Holidays and the “Missing Parent”

Sunday, December 30th, 2012
Holidays can be difficult times for children when their parents are divorced or separated.  According to psychologists Evan Imber-Black and Janine Roberts”  “The child may be hurt or angry when the parent does not contact him on a holiday.  The parent who lives with the child may then be left to deal with the emotional reactions.  The child may have fantasies that the holiday would be much better with the missing parents.  or he may blame the parent he is with for the fact the other isn’t there.”

Ignoring the emotional stress may be tempting….especially if you yourself are still dealing with the stress and emotions of a divorce or separation.  But that only causes your child to feel worse, the authors say.

They suggest:  Sit down with the child and look at pictures of the missing parent and talk about what it would be like to have contact with him or her.  Set aside your own anger and simply listen to your child’s feeling, say the authors.  help make contact with relatives of the missing parent if they want to see the child.  if there is no chance of the child reconnecting with a missing parent at holidays, have an honest discussion about the subject.

“Family Change: Don’t Cancel Holidays,” Psychology Today

My Gift To You….

Sunday, December 23rd, 2012

Sometimes I find myself regarding you as a miniature adult; not tall enough to be awarded respect, not subtle enough to be offered consideration.

I give you love as I might offer you a piece of cake, enough, perhaps, to entice your taste and encourage your appetite, but not sufficient to nourish your needs.

The miracle is not that you grow with my love.   The miracle is that you seem to survive my mistakes….

I teach you words, that you might express new and adventurous thoughts of your own.

I teach you to read to enlighten your mind, knowing that knowledge will lead you to unexplored corridors over which I have no control….

I must also prepare you for realities.  I must offer you both…the way the world should be and the way it is…

Take my hand, my child, and we will explore the land.   I will tell you all that I know, and you will show me the secrets of your heart.  It may not be a fair exchange, but it is all I have to give.

I shall lead you only for this short while…how can I find appropriate words that can say only the right things?  How can I find proper answers to answer the question you ask?  How can I teach you when I, myself, am in need of guidance?  How can I be a teacher when much of me is still a child?

Excerpts from “I’ll Show You the Morning Sun”  by David Melton

Five Reasons to Give a Gift of Art

Friday, December 14th, 2012

Using a little creativity when choosing gifts for school-age family members or friends can really pay off….with gifts that youngsters grow with rather than out grow.  Some expand children’s creativity and curiosity and encourage learning throughout the year.  They also can provide opportunities for family members to join in the learning process.
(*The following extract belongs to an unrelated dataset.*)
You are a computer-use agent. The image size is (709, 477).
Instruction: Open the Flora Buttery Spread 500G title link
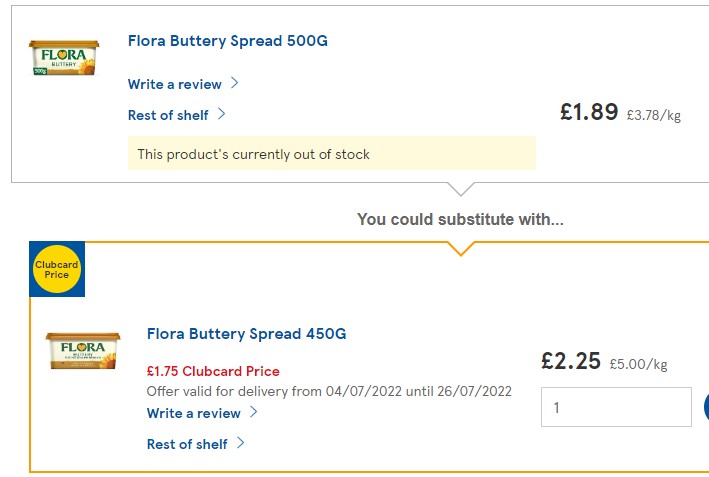tap(227, 41)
  • Art Supplies. Young artists will appreciate basic art supplies, like paper, paints, markers, pencils and crayons.  Avoid art kits that have pre-designed patterns, since children should be encourage to use their imaginations and creativity.
  • Framed Art. Have a piece of your child’s artwork matted and framed; this transforms a temporary “refrigerator door” piece of art into a beautiful wall piece that your child can treasure in adult years. Your child may also enjoy a work of art purchase at an art fair, gallery or museum shop.  Additionally, some libraries and art museums rent or loan art pieces.
  • Nontraditional Art. For students who do not express an interest in traditional art, select a gift in some other art form.  Architects, illustrators, filmmakers, fashion designers, cartoonists and industrial designers are also artists.
  • Photography. A digital camera of one’s own is a good gift idea for students who have an interest in art, as well as for students who have not yet acquired that interest.  Children can take pictures on family trips or can use photography to collect ideas for drawings and paintings.
  • Private Space. Provide your child a special place to work on art projects, such as an easel in a quiet corner with good lighting and a comfortable stool.

Communicating

Wednesday, December 12th, 2012

Individuals often assume that others know how they feel or that their feelings are reflected by their behavior.  As a result, people become lax about communication.  In all relationships one must not only express love and appreciation through behavior, but must openly verbalize these feelings.  Words alone can be empty and meaningless if an individual’s behavior is not consistent with them.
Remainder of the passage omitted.